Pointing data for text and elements
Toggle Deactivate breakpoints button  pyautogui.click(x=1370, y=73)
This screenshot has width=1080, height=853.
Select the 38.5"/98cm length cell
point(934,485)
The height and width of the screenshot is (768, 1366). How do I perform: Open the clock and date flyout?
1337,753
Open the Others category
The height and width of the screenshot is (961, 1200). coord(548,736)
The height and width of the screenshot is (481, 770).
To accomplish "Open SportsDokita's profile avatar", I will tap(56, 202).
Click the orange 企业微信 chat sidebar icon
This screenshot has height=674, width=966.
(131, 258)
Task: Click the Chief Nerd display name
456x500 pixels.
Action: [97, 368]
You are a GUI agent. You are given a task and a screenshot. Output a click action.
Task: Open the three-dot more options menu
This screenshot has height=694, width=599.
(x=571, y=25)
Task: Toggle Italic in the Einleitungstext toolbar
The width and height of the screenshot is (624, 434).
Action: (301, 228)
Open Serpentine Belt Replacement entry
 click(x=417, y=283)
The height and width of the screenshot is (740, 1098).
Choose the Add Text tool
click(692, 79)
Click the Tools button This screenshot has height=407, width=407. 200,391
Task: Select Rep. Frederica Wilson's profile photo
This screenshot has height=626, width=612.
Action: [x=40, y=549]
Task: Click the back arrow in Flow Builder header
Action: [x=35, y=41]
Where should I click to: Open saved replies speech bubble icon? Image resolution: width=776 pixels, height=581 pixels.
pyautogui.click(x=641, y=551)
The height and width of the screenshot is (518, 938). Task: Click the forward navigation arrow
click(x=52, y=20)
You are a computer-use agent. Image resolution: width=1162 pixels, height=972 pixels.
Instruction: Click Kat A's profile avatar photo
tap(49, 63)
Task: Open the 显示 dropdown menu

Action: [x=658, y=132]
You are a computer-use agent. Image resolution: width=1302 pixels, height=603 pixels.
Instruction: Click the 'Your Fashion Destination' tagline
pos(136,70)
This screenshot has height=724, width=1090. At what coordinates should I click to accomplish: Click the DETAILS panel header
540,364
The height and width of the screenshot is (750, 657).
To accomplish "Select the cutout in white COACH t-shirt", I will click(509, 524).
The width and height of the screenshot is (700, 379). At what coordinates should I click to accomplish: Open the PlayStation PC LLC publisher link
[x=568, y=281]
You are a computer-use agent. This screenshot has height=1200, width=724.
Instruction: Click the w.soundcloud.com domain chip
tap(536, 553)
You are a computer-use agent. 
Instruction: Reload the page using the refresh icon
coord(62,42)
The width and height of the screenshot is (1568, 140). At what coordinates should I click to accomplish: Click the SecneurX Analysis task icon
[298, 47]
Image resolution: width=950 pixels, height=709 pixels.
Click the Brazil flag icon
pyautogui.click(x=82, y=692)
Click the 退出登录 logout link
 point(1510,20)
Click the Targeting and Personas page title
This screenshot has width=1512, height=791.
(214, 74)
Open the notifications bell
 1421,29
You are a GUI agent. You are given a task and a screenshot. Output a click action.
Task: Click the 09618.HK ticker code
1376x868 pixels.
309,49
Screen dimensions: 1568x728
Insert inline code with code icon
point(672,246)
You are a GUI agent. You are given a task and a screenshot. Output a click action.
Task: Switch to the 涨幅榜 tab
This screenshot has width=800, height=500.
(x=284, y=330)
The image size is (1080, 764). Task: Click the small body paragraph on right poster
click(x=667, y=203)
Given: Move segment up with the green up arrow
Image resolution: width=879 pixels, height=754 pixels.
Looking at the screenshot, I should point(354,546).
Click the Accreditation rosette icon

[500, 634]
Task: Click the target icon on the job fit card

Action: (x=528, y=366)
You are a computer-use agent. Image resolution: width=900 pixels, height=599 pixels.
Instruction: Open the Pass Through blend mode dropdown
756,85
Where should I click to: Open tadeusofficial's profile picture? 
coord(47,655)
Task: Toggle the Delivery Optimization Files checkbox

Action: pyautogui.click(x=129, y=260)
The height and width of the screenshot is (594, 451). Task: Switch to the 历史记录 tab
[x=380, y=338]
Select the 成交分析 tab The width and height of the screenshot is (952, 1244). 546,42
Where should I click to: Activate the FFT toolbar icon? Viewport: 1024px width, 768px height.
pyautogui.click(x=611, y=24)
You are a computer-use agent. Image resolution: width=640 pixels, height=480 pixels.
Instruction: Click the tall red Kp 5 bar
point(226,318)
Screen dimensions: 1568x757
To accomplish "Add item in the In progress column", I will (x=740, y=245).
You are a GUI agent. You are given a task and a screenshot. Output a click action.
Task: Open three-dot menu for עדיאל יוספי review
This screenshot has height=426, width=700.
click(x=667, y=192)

* [Objective]:
Can you reproduce all of the data above word for word, line by line, without changing anything?

* [Task answer]:
Toggle Deactivate breakpoints button  pyautogui.click(x=1370, y=73)
This screenshot has width=1080, height=853.
Select the 38.5"/98cm length cell
point(934,485)
The height and width of the screenshot is (768, 1366). How do I perform: Open the clock and date flyout?
1337,753
Open the Others category
The height and width of the screenshot is (961, 1200). coord(548,736)
The height and width of the screenshot is (481, 770).
To accomplish "Open SportsDokita's profile avatar", I will tap(56, 202).
Click the orange 企业微信 chat sidebar icon
This screenshot has height=674, width=966.
(131, 258)
Task: Click the Chief Nerd display name
456x500 pixels.
Action: [97, 368]
You are a GUI agent. You are given a task and a screenshot. Output a click action.
Task: Open the three-dot more options menu
This screenshot has height=694, width=599.
(x=571, y=25)
Task: Toggle Italic in the Einleitungstext toolbar
The width and height of the screenshot is (624, 434).
Action: (301, 228)
Open Serpentine Belt Replacement entry
 click(x=417, y=283)
The height and width of the screenshot is (740, 1098).
Choose the Add Text tool
click(692, 79)
Click the Tools button This screenshot has height=407, width=407. 200,391
Task: Select Rep. Frederica Wilson's profile photo
This screenshot has height=626, width=612.
Action: [x=40, y=549]
Task: Click the back arrow in Flow Builder header
Action: [x=35, y=41]
Where should I click to: Open saved replies speech bubble icon? Image resolution: width=776 pixels, height=581 pixels.
pyautogui.click(x=641, y=551)
The height and width of the screenshot is (518, 938). Task: Click the forward navigation arrow
click(x=52, y=20)
You are a computer-use agent. Image resolution: width=1162 pixels, height=972 pixels.
Instruction: Click Kat A's profile avatar photo
tap(49, 63)
Task: Open the 显示 dropdown menu

Action: [x=658, y=132]
You are a computer-use agent. Image resolution: width=1302 pixels, height=603 pixels.
Instruction: Click the 'Your Fashion Destination' tagline
pos(136,70)
This screenshot has height=724, width=1090. At what coordinates should I click to accomplish: Click the DETAILS panel header
540,364
The height and width of the screenshot is (750, 657).
To accomplish "Select the cutout in white COACH t-shirt", I will click(509, 524).
The width and height of the screenshot is (700, 379). At what coordinates should I click to accomplish: Open the PlayStation PC LLC publisher link
[x=568, y=281]
You are a computer-use agent. This screenshot has height=1200, width=724.
Instruction: Click the w.soundcloud.com domain chip
tap(536, 553)
You are a computer-use agent. 
Instruction: Reload the page using the refresh icon
coord(62,42)
The width and height of the screenshot is (1568, 140). At what coordinates should I click to accomplish: Click the SecneurX Analysis task icon
[298, 47]
Image resolution: width=950 pixels, height=709 pixels.
Click the Brazil flag icon
pyautogui.click(x=82, y=692)
Click the 退出登录 logout link
 point(1510,20)
Click the Targeting and Personas page title
This screenshot has width=1512, height=791.
(214, 74)
Open the notifications bell
 1421,29
You are a GUI agent. You are given a task and a screenshot. Output a click action.
Task: Click the 09618.HK ticker code
1376x868 pixels.
309,49
Screen dimensions: 1568x728
Insert inline code with code icon
point(672,246)
You are a GUI agent. You are given a task and a screenshot. Output a click action.
Task: Switch to the 涨幅榜 tab
This screenshot has width=800, height=500.
(x=284, y=330)
The image size is (1080, 764). Task: Click the small body paragraph on right poster
click(x=667, y=203)
Given: Move segment up with the green up arrow
Image resolution: width=879 pixels, height=754 pixels.
Looking at the screenshot, I should point(354,546).
Click the Accreditation rosette icon

[500, 634]
Task: Click the target icon on the job fit card

Action: (x=528, y=366)
You are a computer-use agent. Image resolution: width=900 pixels, height=599 pixels.
Instruction: Open the Pass Through blend mode dropdown
756,85
Where should I click to: Open tadeusofficial's profile picture? 
coord(47,655)
Task: Toggle the Delivery Optimization Files checkbox

Action: pyautogui.click(x=129, y=260)
The height and width of the screenshot is (594, 451). Task: Switch to the 历史记录 tab
[x=380, y=338]
Select the 成交分析 tab The width and height of the screenshot is (952, 1244). 546,42
Where should I click to: Activate the FFT toolbar icon? Viewport: 1024px width, 768px height.
pyautogui.click(x=611, y=24)
You are a computer-use agent. Image resolution: width=640 pixels, height=480 pixels.
Instruction: Click the tall red Kp 5 bar
point(226,318)
Screen dimensions: 1568x757
To accomplish "Add item in the In progress column", I will (x=740, y=245).
You are a GUI agent. You are given a task and a screenshot. Output a click action.
Task: Open three-dot menu for עדיאל יוספי review
This screenshot has height=426, width=700.
click(x=667, y=192)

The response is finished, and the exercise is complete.